_What to work on_
Transcribe the records without any change, starting at the beginning of the records and ending at the line containing "coordinates (687, 835).".
——————————
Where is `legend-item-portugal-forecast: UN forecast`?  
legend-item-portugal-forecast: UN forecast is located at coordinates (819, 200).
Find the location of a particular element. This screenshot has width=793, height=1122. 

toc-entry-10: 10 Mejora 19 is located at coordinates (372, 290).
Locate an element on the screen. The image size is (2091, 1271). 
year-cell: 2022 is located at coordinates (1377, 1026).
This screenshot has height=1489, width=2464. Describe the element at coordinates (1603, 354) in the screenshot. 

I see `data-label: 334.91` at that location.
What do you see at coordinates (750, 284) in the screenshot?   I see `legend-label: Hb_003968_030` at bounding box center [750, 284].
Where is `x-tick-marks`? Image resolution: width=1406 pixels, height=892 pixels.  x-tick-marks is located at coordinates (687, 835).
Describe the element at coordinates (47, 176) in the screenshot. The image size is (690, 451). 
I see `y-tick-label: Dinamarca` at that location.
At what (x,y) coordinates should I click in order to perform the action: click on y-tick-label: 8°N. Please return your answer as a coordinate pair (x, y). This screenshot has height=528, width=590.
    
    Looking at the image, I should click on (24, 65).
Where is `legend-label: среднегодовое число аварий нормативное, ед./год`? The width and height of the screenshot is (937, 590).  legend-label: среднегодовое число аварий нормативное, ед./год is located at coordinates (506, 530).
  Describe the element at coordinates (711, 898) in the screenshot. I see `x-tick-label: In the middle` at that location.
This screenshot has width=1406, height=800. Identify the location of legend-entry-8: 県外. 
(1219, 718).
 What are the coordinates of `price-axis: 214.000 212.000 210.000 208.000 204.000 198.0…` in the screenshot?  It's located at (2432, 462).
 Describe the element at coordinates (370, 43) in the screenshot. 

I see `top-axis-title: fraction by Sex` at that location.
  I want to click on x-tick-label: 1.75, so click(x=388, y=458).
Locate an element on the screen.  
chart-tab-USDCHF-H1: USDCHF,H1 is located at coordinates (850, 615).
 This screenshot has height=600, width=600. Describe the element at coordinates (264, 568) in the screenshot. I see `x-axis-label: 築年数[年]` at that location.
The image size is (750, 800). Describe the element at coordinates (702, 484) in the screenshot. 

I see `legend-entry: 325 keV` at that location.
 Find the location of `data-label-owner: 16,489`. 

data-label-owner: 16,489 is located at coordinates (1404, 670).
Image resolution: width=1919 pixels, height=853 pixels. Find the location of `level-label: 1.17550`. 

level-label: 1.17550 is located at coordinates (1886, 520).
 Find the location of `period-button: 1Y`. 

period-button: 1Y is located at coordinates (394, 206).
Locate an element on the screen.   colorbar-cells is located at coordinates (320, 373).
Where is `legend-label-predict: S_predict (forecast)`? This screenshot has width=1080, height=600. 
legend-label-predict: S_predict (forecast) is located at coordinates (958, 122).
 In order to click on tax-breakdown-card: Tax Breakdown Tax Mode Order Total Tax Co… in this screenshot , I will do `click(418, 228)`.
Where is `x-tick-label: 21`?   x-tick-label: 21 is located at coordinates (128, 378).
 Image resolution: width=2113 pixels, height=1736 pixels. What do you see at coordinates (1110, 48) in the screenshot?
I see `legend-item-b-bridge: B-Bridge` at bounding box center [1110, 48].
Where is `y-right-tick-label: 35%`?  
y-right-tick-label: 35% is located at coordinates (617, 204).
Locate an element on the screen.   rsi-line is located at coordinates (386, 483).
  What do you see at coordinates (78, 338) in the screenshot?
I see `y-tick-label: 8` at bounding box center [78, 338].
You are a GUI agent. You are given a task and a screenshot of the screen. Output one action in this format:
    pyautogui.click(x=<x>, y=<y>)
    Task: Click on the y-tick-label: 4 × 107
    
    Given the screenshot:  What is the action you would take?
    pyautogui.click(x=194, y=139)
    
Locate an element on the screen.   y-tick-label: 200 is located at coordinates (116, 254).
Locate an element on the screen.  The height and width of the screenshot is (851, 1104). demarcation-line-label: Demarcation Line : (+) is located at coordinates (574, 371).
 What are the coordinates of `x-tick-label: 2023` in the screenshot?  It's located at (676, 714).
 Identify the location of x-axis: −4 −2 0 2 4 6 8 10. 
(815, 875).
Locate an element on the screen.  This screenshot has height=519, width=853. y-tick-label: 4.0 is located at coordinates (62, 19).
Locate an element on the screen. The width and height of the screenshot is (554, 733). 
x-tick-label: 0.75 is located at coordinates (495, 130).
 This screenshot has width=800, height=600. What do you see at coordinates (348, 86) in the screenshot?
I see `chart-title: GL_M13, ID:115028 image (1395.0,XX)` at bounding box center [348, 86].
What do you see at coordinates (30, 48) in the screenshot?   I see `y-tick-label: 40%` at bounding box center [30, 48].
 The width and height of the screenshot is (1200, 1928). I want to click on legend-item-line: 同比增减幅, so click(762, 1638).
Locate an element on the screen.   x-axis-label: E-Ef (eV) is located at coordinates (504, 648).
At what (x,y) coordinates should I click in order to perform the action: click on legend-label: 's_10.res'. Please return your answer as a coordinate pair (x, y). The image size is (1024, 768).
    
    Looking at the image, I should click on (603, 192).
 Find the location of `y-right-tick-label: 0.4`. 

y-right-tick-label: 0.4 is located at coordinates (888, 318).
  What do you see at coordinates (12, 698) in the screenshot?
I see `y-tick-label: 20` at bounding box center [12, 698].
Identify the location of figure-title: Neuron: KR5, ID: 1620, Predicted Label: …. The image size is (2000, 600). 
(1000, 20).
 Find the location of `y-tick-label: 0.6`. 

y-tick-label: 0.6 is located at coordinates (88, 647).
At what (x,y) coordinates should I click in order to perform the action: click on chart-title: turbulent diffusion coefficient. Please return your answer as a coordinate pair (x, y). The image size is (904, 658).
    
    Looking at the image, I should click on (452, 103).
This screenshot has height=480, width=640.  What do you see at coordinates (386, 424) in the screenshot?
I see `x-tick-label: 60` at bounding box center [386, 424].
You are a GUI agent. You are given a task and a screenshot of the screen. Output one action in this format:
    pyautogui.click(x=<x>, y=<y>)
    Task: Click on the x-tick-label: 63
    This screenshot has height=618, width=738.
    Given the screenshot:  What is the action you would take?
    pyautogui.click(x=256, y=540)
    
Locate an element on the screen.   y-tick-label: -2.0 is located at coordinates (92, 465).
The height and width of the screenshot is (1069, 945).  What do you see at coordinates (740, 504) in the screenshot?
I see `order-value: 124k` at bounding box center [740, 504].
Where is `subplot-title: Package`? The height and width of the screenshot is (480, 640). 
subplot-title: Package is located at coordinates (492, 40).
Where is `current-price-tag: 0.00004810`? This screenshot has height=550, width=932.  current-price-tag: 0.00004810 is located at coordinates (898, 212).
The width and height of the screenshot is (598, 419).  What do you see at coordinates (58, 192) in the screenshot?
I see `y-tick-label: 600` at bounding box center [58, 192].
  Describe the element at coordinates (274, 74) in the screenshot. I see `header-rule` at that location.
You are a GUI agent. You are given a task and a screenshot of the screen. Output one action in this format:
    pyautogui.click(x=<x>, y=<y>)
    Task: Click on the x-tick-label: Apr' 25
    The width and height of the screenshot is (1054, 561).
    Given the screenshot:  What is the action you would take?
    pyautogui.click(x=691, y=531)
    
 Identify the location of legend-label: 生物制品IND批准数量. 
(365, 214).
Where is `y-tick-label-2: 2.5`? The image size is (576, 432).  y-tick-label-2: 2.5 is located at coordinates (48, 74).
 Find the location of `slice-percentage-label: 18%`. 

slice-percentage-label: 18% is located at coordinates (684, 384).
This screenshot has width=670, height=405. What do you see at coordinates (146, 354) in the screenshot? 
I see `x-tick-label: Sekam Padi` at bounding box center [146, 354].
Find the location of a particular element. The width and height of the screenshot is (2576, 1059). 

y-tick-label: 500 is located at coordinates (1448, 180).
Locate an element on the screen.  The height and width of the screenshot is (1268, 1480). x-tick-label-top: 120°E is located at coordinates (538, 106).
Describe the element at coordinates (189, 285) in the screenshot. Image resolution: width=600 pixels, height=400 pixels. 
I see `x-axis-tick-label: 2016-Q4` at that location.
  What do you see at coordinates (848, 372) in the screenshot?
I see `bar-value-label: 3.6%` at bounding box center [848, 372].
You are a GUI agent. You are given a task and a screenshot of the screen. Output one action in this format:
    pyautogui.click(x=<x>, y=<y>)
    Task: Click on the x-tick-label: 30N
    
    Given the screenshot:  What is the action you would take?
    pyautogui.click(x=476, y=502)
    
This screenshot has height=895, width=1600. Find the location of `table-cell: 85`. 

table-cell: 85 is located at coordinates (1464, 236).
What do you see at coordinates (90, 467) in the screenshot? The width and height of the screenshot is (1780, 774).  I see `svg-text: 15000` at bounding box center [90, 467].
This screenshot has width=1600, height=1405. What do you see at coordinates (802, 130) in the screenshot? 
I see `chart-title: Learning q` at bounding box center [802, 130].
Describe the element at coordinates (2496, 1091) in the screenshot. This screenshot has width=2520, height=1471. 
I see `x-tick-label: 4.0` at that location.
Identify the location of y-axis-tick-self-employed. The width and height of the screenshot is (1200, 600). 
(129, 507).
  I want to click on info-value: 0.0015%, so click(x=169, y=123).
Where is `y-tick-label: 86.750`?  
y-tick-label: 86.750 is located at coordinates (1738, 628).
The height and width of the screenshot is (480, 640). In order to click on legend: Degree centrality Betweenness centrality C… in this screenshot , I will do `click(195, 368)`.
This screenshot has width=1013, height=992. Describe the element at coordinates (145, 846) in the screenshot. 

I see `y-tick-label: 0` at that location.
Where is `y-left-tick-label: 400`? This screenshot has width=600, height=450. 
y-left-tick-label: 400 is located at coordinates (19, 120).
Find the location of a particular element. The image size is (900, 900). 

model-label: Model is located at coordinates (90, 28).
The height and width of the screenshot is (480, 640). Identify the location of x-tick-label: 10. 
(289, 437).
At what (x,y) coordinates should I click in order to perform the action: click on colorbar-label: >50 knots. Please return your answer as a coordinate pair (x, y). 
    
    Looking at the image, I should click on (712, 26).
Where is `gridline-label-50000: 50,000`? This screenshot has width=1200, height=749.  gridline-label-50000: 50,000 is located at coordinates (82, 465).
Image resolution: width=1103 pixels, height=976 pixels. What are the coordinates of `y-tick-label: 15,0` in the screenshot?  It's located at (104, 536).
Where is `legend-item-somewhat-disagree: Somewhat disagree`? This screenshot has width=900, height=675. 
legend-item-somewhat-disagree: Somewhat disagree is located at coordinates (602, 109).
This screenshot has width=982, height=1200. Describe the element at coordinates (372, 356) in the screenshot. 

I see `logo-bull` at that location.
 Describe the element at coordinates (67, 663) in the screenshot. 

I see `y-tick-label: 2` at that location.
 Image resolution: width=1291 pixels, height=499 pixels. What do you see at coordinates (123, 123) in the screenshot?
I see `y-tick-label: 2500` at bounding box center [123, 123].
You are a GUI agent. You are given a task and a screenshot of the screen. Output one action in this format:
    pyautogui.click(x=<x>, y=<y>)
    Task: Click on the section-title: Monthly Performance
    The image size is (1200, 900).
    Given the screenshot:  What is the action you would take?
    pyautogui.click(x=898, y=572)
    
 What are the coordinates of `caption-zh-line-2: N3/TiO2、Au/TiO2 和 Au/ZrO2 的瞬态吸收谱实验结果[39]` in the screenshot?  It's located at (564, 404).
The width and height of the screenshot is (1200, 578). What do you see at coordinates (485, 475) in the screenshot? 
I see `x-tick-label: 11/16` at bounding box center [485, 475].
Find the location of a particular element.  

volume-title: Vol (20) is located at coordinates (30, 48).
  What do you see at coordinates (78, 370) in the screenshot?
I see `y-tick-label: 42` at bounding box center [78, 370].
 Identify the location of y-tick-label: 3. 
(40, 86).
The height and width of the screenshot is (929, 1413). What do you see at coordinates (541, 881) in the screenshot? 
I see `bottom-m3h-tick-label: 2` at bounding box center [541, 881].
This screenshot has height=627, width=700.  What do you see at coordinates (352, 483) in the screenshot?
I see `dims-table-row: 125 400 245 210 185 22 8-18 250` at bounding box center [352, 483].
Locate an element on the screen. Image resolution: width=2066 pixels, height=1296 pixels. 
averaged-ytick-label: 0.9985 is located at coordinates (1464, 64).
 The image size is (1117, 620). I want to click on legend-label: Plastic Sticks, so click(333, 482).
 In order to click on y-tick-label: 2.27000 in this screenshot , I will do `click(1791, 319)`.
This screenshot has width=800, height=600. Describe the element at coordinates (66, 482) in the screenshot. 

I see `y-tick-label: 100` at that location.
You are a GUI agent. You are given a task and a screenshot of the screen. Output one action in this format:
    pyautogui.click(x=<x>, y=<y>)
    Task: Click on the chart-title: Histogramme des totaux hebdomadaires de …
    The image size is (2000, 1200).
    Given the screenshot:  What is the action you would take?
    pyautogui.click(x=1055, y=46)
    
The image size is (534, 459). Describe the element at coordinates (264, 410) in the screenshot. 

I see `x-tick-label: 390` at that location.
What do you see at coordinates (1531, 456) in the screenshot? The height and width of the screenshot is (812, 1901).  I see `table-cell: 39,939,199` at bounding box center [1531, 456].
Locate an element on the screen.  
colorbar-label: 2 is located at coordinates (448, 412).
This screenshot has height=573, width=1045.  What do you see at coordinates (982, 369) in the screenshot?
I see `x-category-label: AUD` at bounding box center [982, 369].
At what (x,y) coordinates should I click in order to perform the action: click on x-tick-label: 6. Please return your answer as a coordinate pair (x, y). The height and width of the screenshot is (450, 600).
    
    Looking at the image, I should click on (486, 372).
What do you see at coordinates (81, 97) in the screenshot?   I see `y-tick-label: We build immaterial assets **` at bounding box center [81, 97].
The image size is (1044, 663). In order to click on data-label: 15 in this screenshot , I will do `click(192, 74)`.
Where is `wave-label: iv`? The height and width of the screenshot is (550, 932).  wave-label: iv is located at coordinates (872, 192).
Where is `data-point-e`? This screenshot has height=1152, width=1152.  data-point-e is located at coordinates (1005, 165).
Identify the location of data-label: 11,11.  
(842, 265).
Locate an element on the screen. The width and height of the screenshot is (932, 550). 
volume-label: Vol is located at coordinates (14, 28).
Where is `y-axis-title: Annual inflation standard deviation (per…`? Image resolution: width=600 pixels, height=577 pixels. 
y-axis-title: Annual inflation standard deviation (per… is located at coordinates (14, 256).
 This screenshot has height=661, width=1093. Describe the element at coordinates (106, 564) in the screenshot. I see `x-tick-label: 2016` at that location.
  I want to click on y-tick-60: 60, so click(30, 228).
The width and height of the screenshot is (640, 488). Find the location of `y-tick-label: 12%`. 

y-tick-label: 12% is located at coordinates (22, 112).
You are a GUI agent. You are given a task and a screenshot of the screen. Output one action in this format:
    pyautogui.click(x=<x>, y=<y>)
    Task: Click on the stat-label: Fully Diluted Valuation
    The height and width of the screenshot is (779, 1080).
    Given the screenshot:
——————————
_Output for this exercise_
Where is `legend-item-portugal-forecast: UN forecast`?  
legend-item-portugal-forecast: UN forecast is located at coordinates (819, 200).
Find the location of a particular element. This screenshot has width=793, height=1122. 

toc-entry-10: 10 Mejora 19 is located at coordinates (372, 290).
Locate an element on the screen. The image size is (2091, 1271). 
year-cell: 2022 is located at coordinates (1377, 1026).
This screenshot has height=1489, width=2464. Describe the element at coordinates (1603, 354) in the screenshot. 

I see `data-label: 334.91` at that location.
What do you see at coordinates (750, 284) in the screenshot?   I see `legend-label: Hb_003968_030` at bounding box center [750, 284].
Where is `x-tick-marks`? Image resolution: width=1406 pixels, height=892 pixels.  x-tick-marks is located at coordinates (687, 835).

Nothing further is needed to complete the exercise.